### Challenges
1/ Update the Airflow-on-GKE article text between "This two-part article" and "using GKE Secrets.", inclusive, replacing "LoadBalancer" with "Load Balancer".
2/ Take the article on deploying Airflow to GKE further, picking up after its final sentence.

### Source extract

Objectives

This two-part article will demonstrate how to deploy and configure Apache Airflow on the Google Kubernetes Engine on GCP using the official Helm chart.

In this first part we will:

• Set up a Kubernetes cluster on GKE.
• Deploy and configure Airflow using Helm and the values.yaml file.
• Expose the Airflow web server on GKE through a GCP LoadBalancer.

At the end of this part we will have an Airflow deployment running the LocalExecutor and an Airflow web server accessible through a GCP LoadBalancer. But without any DAGs.

In the second part we will:

• Manage Airflow Connections using GKE Secrets.
• Install Airflow dependencies and custom operators via a Docker image loaded from the Artifact Registry.
• Automatically pull Airflow DAGs from a private GitHub repository with the git-sync feature.
• Integrate other GCP services such as Google Cloud Storage.

After part two we will have extended our Airflow deployment with a DAG that writes a daily batch of data to a Google Cloud Storage bucket.

### Records supplied
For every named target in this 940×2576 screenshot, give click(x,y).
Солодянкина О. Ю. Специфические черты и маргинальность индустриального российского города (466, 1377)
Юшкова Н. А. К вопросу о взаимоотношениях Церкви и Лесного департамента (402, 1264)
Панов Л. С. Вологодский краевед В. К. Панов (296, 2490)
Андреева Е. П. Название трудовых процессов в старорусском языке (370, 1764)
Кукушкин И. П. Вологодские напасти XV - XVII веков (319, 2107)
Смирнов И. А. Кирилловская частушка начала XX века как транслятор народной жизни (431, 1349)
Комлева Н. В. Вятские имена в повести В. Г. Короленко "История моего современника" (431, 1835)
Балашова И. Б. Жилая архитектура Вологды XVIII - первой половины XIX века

### In response
1/
This two-part article will demonstrate how to deploy and configure Apache Airflow on the Google Kubernetes Engine on GCP using the official Helm chart.

In this first part we will:

• Set up a Kubernetes cluster on GKE.
• Deploy and configure Airflow using Helm and the values.yaml file.
• Expose the Airflow web server on GKE through a GCP Load Balancer.

At the end of this part we will have an Airflow deployment running the LocalExecutor and an Airflow web server accessible through a GCP Load Balancer. But without any DAGs.

In the second part we will:

• Manage Airflow Connections using GKE Secrets.

2/
Introduction

GCP is an excellent cloud provider choice for Airflow. The apache-airflow-providers-google Python package provides a larger number of Airflow operators, hooks and sensors. This makes integrating Airflow with the many GCP services such as BigQuery and GCS a breeze.

It's worth noting that GCP offers its own managed deployment of Airflow called Cloud Composer. However, by managing our own deployment on Kubernetes we maintain more granular control over the underlying infrastructure. This allows us to optimize the infrastructure for our specific use case and lower the cost.

Prerequisites

This article assumes that the prerequisites have been met on your workstation:

1. A GCP project named 'airflow-gke' with an active billing account (potentially with free trial credit).
2. The CLI-tools gcloud, kubectl and helm.

If you need a quick introduction to Kubernetes watch this light-hearted video.

1. Creating a Kubernetes cluster on GKE

Before we can initialize a Kubernetes cluster on GKE we must first set the project in the gcloud CLI using its Project ID:

gcloud config set project airflow-gke-338120

The Project ID can be found in the Project info panel on the GCP dashboard. Your GCP project will have a different Project ID than the one in this article.

Now we can create a cluster named airflow-cluster with a public endpoint. You are free to choose a different geographical region.

gcloud container clusters create airflow-cluster \
--machine-type n1-standard-4 \
--num-nodes 1 \
--region "europe-west4"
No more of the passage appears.